Where: In 11 states plus the territories of Puerto Rico and American Samoa
What: 4 of the governorships are held by Democrats, 7 by Republicans.
States to Watch
- Montana: Currently held by Democrat Steve Bullock who is running for the Senate seat instead. It could be a Republican gain.
- North Carolina (Democrat incumbent) and New Hampshire (Republican incumbent): Both always have close elections.
- Vermont: A strong Democrat state but with incumbent Republican seeking re-election. In 2018, Vermont voters re-elected both Senator Bernie Sanders with 66% of the vote and Republican Governor Phil Scott with 54%. Will these “Sanders Scott” voters reappear again in November?
Why These Elections Matter
Governors have significant powers, especially during emergencies as we’ve seen this year with coronavirus. The overall political balance among governors can affect a Presidential administrations ability to see co-operation or a lack of it between the federal government and the states.

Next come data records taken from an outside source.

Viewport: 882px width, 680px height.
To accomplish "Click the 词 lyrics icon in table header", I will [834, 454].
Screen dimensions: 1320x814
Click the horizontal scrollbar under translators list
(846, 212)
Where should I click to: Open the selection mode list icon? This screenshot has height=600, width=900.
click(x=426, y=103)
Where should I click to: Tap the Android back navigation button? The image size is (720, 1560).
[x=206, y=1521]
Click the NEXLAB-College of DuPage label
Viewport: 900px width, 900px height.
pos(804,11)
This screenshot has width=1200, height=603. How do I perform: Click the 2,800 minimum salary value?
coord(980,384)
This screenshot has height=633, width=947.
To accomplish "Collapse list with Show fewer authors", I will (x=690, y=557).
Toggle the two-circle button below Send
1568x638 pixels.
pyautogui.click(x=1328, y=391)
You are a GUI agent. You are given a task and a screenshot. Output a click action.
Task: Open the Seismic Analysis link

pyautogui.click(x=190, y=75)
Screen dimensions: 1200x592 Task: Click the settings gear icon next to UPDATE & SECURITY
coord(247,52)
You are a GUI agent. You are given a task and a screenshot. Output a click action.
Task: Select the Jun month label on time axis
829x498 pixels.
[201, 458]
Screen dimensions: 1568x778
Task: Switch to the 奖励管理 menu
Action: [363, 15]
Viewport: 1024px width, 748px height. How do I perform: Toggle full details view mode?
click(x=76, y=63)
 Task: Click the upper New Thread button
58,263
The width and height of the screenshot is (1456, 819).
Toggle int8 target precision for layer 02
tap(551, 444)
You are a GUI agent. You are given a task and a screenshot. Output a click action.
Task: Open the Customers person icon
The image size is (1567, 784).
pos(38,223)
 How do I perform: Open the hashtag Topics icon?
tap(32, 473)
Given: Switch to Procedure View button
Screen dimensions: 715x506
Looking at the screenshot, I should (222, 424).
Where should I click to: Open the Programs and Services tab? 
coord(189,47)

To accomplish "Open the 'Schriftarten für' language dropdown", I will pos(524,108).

What about the territories?
Both the outgoing Puerto Rico and American Samoan governors are affiliated to Democrats. The Puerto Rico governor lost their primary to another Democrat allied candidate (some in their New Progressive Party ally with Republicans, like the non-voting US House member). The American Samoan governor is term-limited.
What: State legislatures are the state equivalent of the Houses of Congress. Apart from Nebraska, which has one legislative chamber, all other states have two chambers. A lower chamber with more members than the Upper chamber.
Where: In 44 states and 5 US Territories and Washington DC
States to watch: Swing states like Florida, North Carolina, Michigan, Wisconsin, Pennsylvania, and Arizona but also given how many US House seats they both have California and Texas.
Why These Elections Matter
The state legislative elections have an impact on how much a Governor can or cannot do in their state depending on whether the Governor’s party does or doesn’t control the legislative chambers.
For 2020, these elections have added importance because between now and 2022, the allocation of US House seats in many states will change following this year’s census, meaning many states will have their state’s congressional districts redrawn. In many states, it’s the state legislature that determines what the boundaries are, and these boundaries are then mainly set for the next 10 years until the 2032 elections.
So 2020 would be a good year for a party to do well at the state level. In 2012 Republicans kept control of the US House despite Obama’s re-election and losing the House popular vote because Republicans had done well in 2010 which meant Republican-controlled legislatures could redraw the congressional map in their favour!
There are more elections for other statewide offices, local, mayoral, courts and referendums.